Sleater-Kinney – No Cities Left to Love (Sub Pop)


This is not a comeback album by a beloved band that went on hiatus in 2006. (This is also not, if you’re just tuning in, a side project for that funny woman from Portlandia.) This is an album that makes me wonder if I’ve even enjoyed any guitar-rock records in the past nine years.


Sleater-Kinney were much more than just part of a movement and/or a moment in time. They meant a lot to a lot of people for a variety of reasons. Context is important: but it is not crucial (sayeth this dude). Sleater-Kinney were, are, a band: a band whose individual elements—like the myriad meanings projected upon them—add up to a much larger whole. They were, are, a powerhouse, one where the guitars and vocals of the two frontwomen, Corin Tucker and Carrie Brownstein, overlap and intertwine to create a new language. Drummer Janet Weiss does what the drummer in every great power trio—from Keith Moon to Neil Peart to Stewart Copeland—must do: take your two bandmates by the hand and charge out of the starting gate, tumbling all over each other toward the finish line, and pulling them both off the ground when they start running in different directions.


The second track here, "Fangless," is a song with shades of early 2000s dance-punk—a style Sleater-Kinney themselves avoided back then. Not surprising, then, that Weiss never places her snare hits where you think they should be; there is no four-on-the-floor bass drum and only occasional open hi-hat. It’s not about what she tacitly chooses not to play, or what she chooses to play in place of cliché: it’s that she achieves a familiar effect through entirely inventive ways. “Only together do we break the rules,” goes a lyric on “Surface Envy,” “only together do we make the rules.”

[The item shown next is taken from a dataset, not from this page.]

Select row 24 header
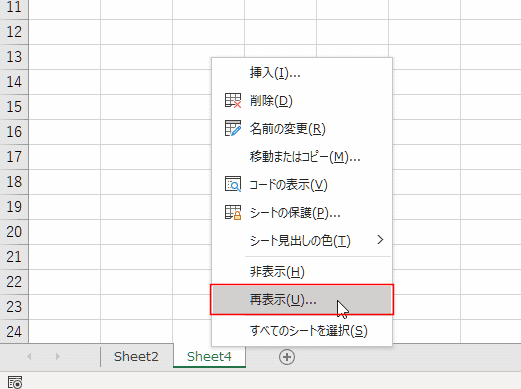This screenshot has width=521, height=389. (14, 331)
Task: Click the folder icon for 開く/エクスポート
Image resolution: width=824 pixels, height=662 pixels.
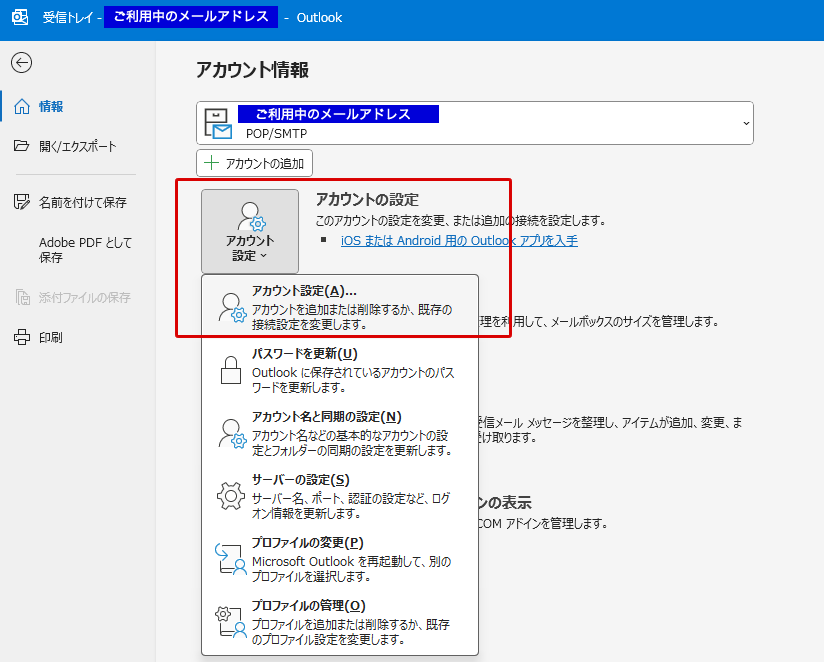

Ten years ago, Sleater-Kinney turned to producer Dave Fridmann (Flaming Lips) to help them turn their template inside out on The Woods, tripping over all kinds of guitar pedals and surrendering to the ecstasy of sound. It worked more in theory than in execution—thankfully, The Woods is no longer the final chapter in Sleater-Kinney’s discography. By returning to John Goodmanson, who recorded the three best Sleater-Kinney albums until now (Dig Me Out, All Hands on the Bad One, One Beat), the excesses of The Woods have been weeded out; the lessons learned in experimentation remain and are applied with precision to short, sharp songs.


No one has looked to guitarists for innovation in a long, long time; only Jack White (former Sleater-Kinney opening act, by the way) seems to pull out some surprising new tricks every once in a while. But White listens to old blues records that set up the traditions still emulated most today; Sleater-Kinney play like they’ve been soaking in the textures of ’60s psychedelia and the rhythm of ’70s post-punk, arguably the last time in history guitars had something new to say. White flexes his muscle primarily in guitar solos; Brownstein and Tucker flex their muscle in practically every musical choice they make. There is no lead or rhythm guitar. Remove one piece of this puzzle and it would fall apart. “No outline will ever hold us / it’s not a new wave / it’s just you and me.”



That’s always been true for Sleater-Kinney, but No Cities to Love finds Brownstein and Tucker elevating their game. It’s also, sadly, incredibly rare in rock these days to hear this kind of technique delivered live and raw and so obviously the sound of two people playing together—you know, in a room. At the same time. Staring each other in the eyes. Wrestling each note from the hands of the other.


Because Brownstein, Tucker and Weiss are all older and wiser (unbelievably, Weiss turns 50 this year) and never walked away from music—or each other—entirely, No Cities Left to Love is driven by a natural combustion. No time has passed at all. They’re as hungry as they were on Dig Me Out, but with the power and wisdom of fortysomethings who don’t have any time to mess around: go big or go home. It’s unlikely they’ll ever share the same chemistry with other musicians as they do with each other: no matter how good those musicians may be (Mary Timony with Brownstein in Wild Flag; Stephen Malkmus with Weiss in the Jicks).



After mid-life, after motherhood, after second careers inside and outside music, Sleater-Kinney kick more ass than they ever did. And they showed up not a minute too soon.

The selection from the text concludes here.